Research Project

Software Tools to Simplify Gene Function Prediction

Lead Investigator(s): 
Quaid Morris and Gary Bader
Funding: 
$1.9 M
Institution: 
University of Toronto
Start Date: 
April 1, 2008
End Date: 
March 31, 2010

Summary

In the late 1990s, Google brought the power of the web search to the average internet user by introducing a simple, intuitive interface backed by powerful analysis software and a massive data warehouse. By extending existing software prototypes to build the ‘Google of Biology’ - a software system that lets people use all existing genomics and proteomics data to answer specific biological questions about gene function - this current research project will bring the genomics revolution to the average biologist.

Until now, this revolution has been both a blessing and a curse. While it is now possible to collect data about every gene in the genome, the public repositories that store these data have grown exponentially in size and complexity, making the data difficult for biologists to use without expertise in statistics and computation.  Yet computational analyses have revealed that these data may offer valuable insights into how cells work and how biological systems fail in disease.  Since few biologists have such expertise, only effective navigating tools could prevent repetition of earlier efforts, which wastes some of the massive international investment in genomics and proteomics data.

The project’s research team is building computer software to accelerate genomic and proteomic research. This advance is essential:  the average biologist cannot participate in and rarely benefits from advanced genomics technology, and collecting and analysing genome-scale datasets is expensive and time-consuming. Surprising, both problems have similar solutions. For the typical biologist, the team will build a user-friendly website through which he or she can predict gene function using all available data from genomics and proteomics.  For the functional genomics researcher, it will construct a decision-support system that enables evaluation of various data-collection strategies by comparing the quality of data and the information content of preliminary data with published data in gene function, genomics, and proteomics.  Both these tools rely on the same underlying software architecture, which the project team will make freely available over the web. To ensure that these new software tools prove effective among diverse biological users, the team will develop and disseminate extensive user-training resources.
The team will develop a series of web-crawling software agents to automatically collect and maintain a data warehouse of genomics and proteomics data that will support its website and decision-support system.  Both tools will also harness an advanced network-visualization interface that will help users browse and understand the results of their queries.
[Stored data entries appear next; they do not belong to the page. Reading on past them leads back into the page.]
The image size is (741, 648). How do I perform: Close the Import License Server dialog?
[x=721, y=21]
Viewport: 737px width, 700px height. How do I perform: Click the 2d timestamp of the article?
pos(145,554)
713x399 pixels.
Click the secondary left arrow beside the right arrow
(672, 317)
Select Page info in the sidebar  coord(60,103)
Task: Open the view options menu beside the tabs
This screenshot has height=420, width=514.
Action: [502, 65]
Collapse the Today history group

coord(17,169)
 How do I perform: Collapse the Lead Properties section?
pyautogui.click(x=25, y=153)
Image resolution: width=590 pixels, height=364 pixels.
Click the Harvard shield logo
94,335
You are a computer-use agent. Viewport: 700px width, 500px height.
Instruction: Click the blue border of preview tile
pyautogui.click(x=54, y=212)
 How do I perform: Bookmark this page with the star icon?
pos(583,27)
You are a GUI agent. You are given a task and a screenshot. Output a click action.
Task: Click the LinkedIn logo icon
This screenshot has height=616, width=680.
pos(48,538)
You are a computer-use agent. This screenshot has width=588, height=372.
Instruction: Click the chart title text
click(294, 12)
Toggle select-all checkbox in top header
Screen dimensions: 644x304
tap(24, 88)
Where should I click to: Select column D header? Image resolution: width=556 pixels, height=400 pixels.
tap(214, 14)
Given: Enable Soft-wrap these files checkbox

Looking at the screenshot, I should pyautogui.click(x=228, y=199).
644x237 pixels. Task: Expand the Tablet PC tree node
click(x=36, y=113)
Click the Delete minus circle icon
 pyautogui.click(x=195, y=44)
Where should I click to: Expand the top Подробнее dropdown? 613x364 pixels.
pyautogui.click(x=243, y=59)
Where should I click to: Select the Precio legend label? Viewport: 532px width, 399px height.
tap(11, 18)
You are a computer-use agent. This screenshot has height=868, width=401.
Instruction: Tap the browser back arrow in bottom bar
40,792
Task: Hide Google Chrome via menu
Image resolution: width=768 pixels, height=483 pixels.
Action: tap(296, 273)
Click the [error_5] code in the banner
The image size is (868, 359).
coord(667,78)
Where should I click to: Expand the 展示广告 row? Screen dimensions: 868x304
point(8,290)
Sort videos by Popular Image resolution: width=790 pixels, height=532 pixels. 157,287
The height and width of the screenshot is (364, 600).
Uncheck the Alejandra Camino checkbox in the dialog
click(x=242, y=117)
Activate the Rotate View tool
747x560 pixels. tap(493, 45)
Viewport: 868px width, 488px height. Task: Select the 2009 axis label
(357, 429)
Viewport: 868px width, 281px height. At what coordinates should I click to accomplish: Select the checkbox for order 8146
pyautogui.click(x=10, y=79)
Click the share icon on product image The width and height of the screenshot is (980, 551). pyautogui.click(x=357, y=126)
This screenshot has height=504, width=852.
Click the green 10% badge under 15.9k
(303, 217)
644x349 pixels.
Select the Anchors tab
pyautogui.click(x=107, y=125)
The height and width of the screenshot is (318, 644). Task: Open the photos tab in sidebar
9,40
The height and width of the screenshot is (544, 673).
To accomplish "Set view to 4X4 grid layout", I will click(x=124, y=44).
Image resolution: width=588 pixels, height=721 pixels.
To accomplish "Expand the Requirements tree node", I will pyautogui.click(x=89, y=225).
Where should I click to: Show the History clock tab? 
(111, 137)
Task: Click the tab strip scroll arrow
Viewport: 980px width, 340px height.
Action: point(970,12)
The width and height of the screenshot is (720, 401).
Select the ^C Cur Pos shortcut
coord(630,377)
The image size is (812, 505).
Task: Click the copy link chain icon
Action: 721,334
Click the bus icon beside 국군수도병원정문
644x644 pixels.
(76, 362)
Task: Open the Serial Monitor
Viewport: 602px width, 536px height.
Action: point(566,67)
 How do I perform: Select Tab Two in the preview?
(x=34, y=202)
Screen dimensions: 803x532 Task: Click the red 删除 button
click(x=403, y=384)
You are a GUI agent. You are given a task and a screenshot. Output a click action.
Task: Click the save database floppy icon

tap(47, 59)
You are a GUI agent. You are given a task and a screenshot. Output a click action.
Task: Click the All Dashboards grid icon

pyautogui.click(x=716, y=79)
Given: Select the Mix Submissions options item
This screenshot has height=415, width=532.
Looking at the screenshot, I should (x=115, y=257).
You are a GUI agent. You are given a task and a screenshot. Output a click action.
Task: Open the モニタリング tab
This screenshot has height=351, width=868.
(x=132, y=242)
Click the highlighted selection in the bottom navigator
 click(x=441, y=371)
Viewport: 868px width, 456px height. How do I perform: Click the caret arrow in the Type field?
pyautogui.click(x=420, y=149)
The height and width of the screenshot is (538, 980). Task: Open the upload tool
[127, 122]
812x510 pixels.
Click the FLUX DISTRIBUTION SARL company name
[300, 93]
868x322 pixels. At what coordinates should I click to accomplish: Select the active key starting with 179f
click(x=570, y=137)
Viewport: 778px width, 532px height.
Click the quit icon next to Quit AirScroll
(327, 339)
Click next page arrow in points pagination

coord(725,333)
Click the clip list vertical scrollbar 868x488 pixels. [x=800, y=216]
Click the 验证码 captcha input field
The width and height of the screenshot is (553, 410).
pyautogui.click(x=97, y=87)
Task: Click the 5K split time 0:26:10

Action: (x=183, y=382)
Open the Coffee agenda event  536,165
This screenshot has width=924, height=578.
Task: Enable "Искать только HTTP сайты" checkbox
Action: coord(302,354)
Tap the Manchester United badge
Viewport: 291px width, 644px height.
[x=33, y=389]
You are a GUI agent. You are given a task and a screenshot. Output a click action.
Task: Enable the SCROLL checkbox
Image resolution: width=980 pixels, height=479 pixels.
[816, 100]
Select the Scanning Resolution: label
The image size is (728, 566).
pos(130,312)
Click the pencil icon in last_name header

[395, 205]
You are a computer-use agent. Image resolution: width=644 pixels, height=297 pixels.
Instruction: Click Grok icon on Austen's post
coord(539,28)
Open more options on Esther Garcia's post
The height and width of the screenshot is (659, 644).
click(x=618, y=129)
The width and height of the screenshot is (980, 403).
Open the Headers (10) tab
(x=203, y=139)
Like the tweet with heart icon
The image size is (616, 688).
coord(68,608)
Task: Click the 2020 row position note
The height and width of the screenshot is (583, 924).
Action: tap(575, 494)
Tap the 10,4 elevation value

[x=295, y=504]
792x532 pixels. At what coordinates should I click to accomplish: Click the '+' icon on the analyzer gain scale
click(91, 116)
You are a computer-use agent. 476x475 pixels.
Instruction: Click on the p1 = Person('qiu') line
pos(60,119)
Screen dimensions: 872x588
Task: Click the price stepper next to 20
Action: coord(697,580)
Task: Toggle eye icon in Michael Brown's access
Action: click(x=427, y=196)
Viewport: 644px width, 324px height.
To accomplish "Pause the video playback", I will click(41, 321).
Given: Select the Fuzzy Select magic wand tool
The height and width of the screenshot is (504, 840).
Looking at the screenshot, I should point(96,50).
Through the ‘Google of Biology,’ this project is increasing the value of genomics and proteomics data by making them accessible to all biological researchers.  Although it will need two years to write and test the software, its automatically updating website and decision-support system will require minimal upkeep, so the benefits of the work will be lasting.

Significant Outcomes to Date

  • The GeneMANIA website developed by this project integrates several powerful bioinformatics tools for both scientific and lay audiences.